» **Textabschnitt**
Lernen mit Begeisterung - Ein Plädoyer für eine neue Lernkultur

von Gerald Hüther

 

Der wichtigste Rohstoff unseres Landes ist die Begeisterung der Menschen am Entdecken und Gestalten. Die gute Botschaft lautet: Entdeckerfreude und Gestaltungslust sind nachwachsende Rohstoffe, die alle Kinder immer wieder mit auf die Welt bringen. Die schlechte Botschaft heißt: Dieser kostbare Schatz verkümmert allzu leicht, wenn er nicht genährt wird, und er verschwindet automatisch, wenn man ihn unterdrückt. Aber es gibt auch eine ermutigende Botschaft: Die Begeisterung am Lernen kann wiedererweckt werden. Nicht durch Leistungsdruck und das Schüren von Angst, auch nicht durch Belohnungen oder Bestrafungen, sondern indem man Kinder, Jugendliche und Erwachsene einlädt, ermutigt und inspiriert, sich noch einmal als Entdecker und Gestalter, als Forscher und Tüftler auf den Weg zu machen, am besten gemeinsam mit anderen.

» **Bereitgestelltes Material**
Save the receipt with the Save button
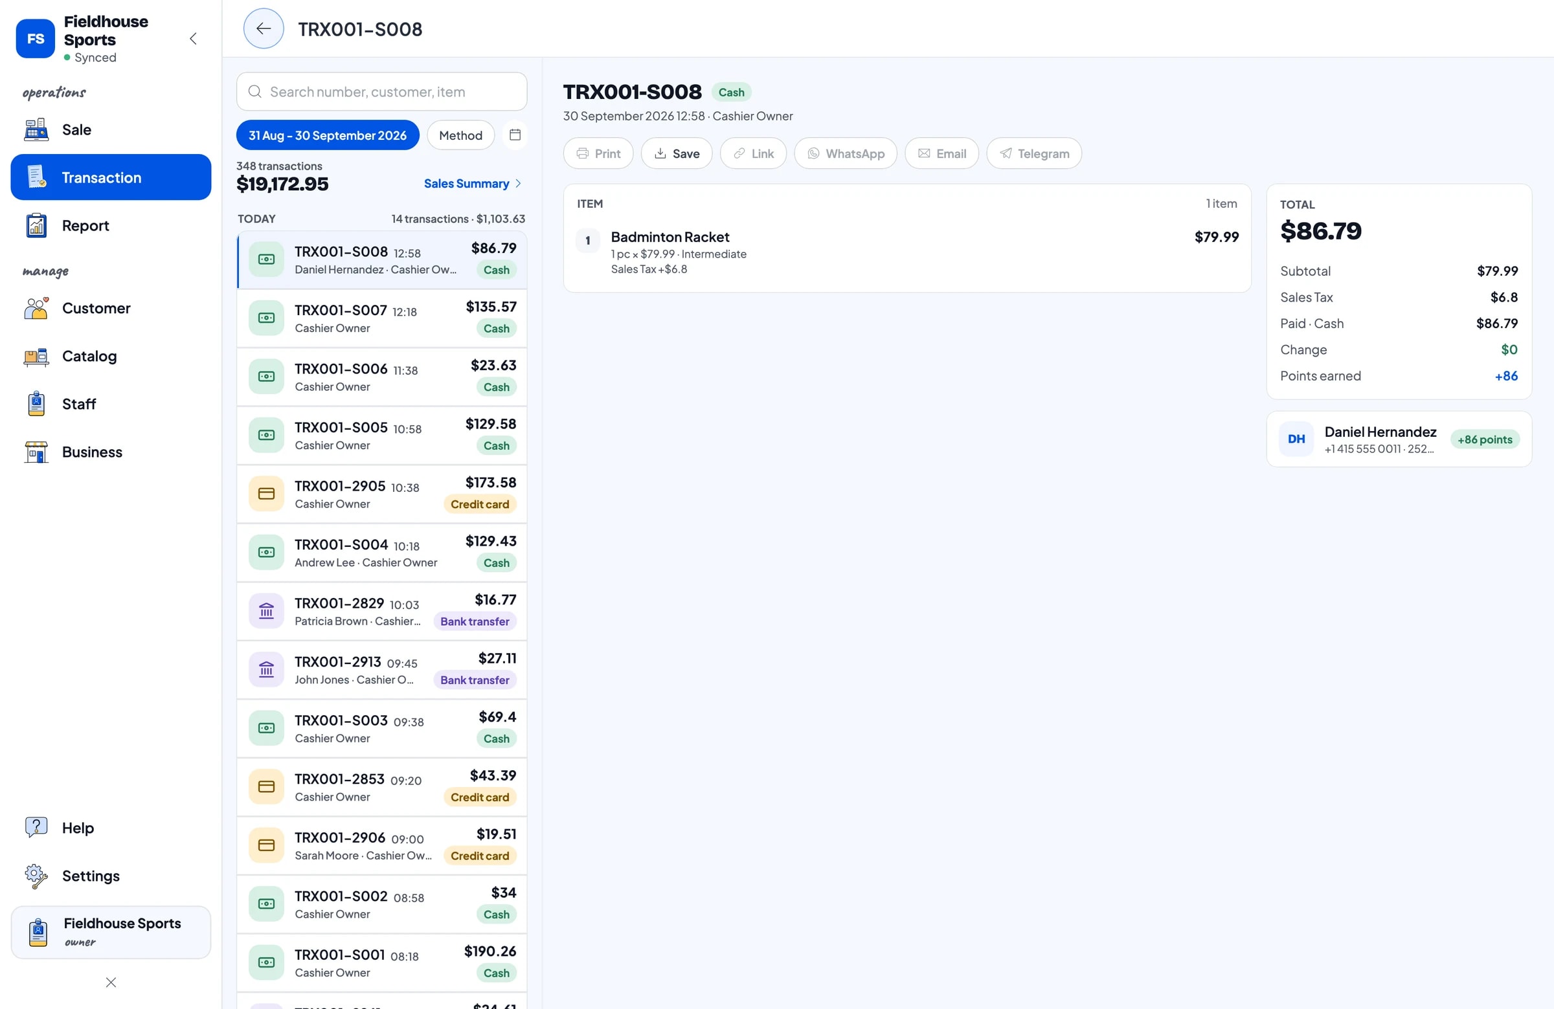 (x=676, y=153)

» **Aufgaben**
#1 Was nennt der Textabschnitt über das Lernen mit Begeisterung als den wichtigsten Rohstoff unseres Landes?
#2 Setzen Sie den Text über das Lernen mit Begeisterung im Anschluss an seinen letzten Satz fort.
Die Liste oben wird hier nicht gebraucht.

» **Erwartete Antworten**
#1 Die Begeisterung der Menschen am Entdecken und Gestalten.

#2
 

Bildung ist mehr als auswendig gelerntes Wissen

Die Zukunft unseres Landes wird von den Kindern gestaltet, die heute heranwachsen. Wollen wir keine Bruchlandung erleiden, müssen wir sie auf die Herausforderungen vorbereiten, die auf sie zukommen, indem wir ihnen das nötige Rüstzeug zur Bewältigung dieser Aufgaben mit auf den Weg geben. Und das Wichtigste, was ihnen helfen wird, diesen Herausforderungen gewachsen zu sein, ist nicht mehr allein ihr Wissen – das kann künftig jederzeit verfügbar gemacht und abgerufen werden –, sondern vielmehr ihre Fähigkeit, sich das vorhandene Wissen nutzbar zu machen, es zu beurteilen, zu verstehen, anzuwenden und dadurch wieder neues Wissen hervorzubringen. Diese Bildung beginnt nicht erst in der Schule, sondern bereits im Kindergarten, in Kinderkrippen und den jeweiligen Herkunftsfamilien. Dabei ist das Ziel dieser Bildung nicht die möglichst perfekte Aneignung des gegenwärtig verfügbaren Wissens, sondern das Wecken der Begeisterung, das die nachwachsende Generation antreibt, selbst wieder neues Wissen und neue Kulturleistungen hervorzubringen.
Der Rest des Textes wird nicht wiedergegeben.